As the world becomes ever more concerned with sustainability, scientists are starting to use gene-editing tools like CRISPR and TALEN to modify animals and crops.
Like genetic modification, gene-editing allows us to alter an organism’s DNA for benefits like faster growth and improved nutritional content.
According to the US National Academy of Sciences, these improvements are necessary if we expect to feed the world while reducing our impact on climate change.
Specific gene-editing projects include:
- Wheat with low gluten content
- Mushrooms that don’t turn brown when cut
- Corn that can withstand drought
- Rice that won’t absorb pollution
- Pigs with virus immunities
- Coffee that grows without caffeine
These projects are moving very slowly in order to catch “off-target edits” or unexpected changes that could affect an animal’s health or alter a crop’s nutritional content.
“We’re kind of being overly cautious,” says North Carolina State University geneticist Jennifer Kuzma. “Most gene-edited plants and animals are probably going to be just fine to eat. But you’re only going to do yourself a disservice in the long run if you hide behind the terminology.”
The first gene-edited food (canola) went on the market this year, and more will be introduced in early 2019. As of now, these products don’t have to be labeled like GMOs because they do not contain foreign DNA.
In 2016, Congress passed a law requiring the uniform labeling of all food products continuing GMOs. Unfortunately, the labels seemed to make consumers believe the products were unsafe.
“If the consumer sees the benefit, I think they’ll embrace the products and worry less about the technology,” says University of Minnesota professor Dan Voytas, referring to gene-edited foods. Voytas works for Calyxt Inc., which is using gene-editing to remove trans fat from soybean oil.
As Calyxt CEO Federico Tripodi, the public’s distrust of GMOs is in part “due to a perception that these products are unnatural and developed for the benefit of large corporations, not consumers.” But at the same time, “there are growing numbers of consumers with health-related fears, such as diabetes, obesity, and food allergies that directly impact their food choices.”
Aside from public opinion, another key factor in the success of gene-edited foods will be international cooperation.
Thanks to trade, international regulations will be “the most important factor in whether gene-editing technologies are commercialized,” explains USDA’s Paul Spencer.
Lawmakers in Europe have already decided that existing restrictions on GMOs should apply to gene-edited foods as well. Earlier this month, the US joined 12 other countries in the opinion that the world should adopt internationally consistent rules for gene-edited foods.
What’s the difference between gene-editing and genetic modification?
GMOs are plants and animals whose DNA has been mixed with that of another species. A majority of scientists agree that GMOs are completely safe.
Examples of GMOs include:
- Tomatoes that are bigger and more resistant to decay
- Rice and soybeans that resist pests
GMOs have been on the market since 1994.
By comparison, gene-editing is a new technology that allows researchers to remove certain pieces of DNA in order to control traits. You can think of it like rearranging the letters of an organism’s genetic alphabet.
Gene-editing is faster and cheaper than genetic modification, and it doesn’t always require foreign DNA.
Using gene-editing, New York scientist Zachary Lippman was able to create tomato plants that produce twice the number of tomatoes. “There’s a long way to go, but what we have been able to do in the last four or five years is unbelievable,” says Lippman. “It’s science fiction.”

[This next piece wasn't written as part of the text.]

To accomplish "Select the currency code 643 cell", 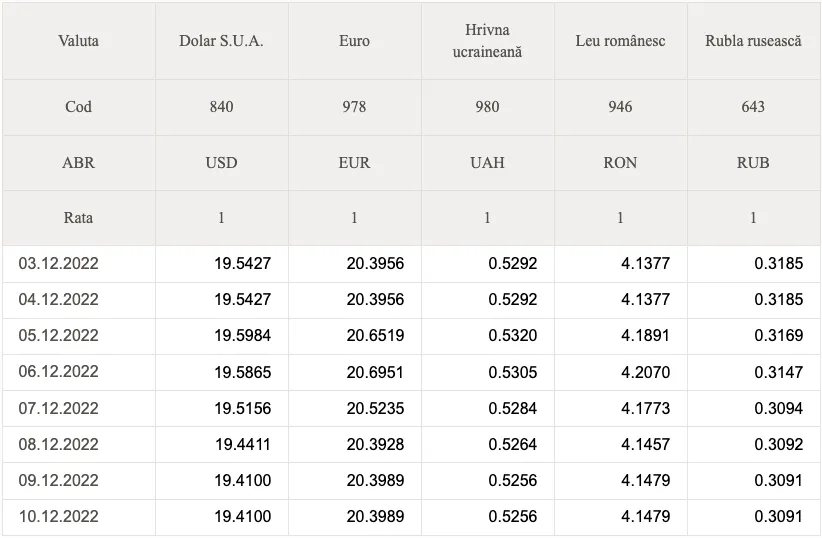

An example of gene-editing that does include foreign DNA is the effort to prevent Holstein cattle from growing horns.
Horns are typically removed for safety concerns, but the process was condemned by the Human Society in 2007 after it was found that less than 20% of farms used anesthesia.
A company called Recombinetics Inc. is mixing DNA from Angus cattle (which don’t grow horns) with that of Holstein cattle to prevent the latter species from growing horns.
“We are still working with everything that nature has provided,” says Lippman. “With traditional breeding, whatever traits nature has kicked out of the DNA, that’s the hand you have been played…With gene editing, now you are playing poker with aces up your sleeve.”
According to Kuzma, about 20 gene-edited products will enter the US market during the next five years. In the meantime, geneticists are looking at ways they can improve crops – like cassava – that are important in poor countries.
“We think it’s really going to revolutionize the industry.”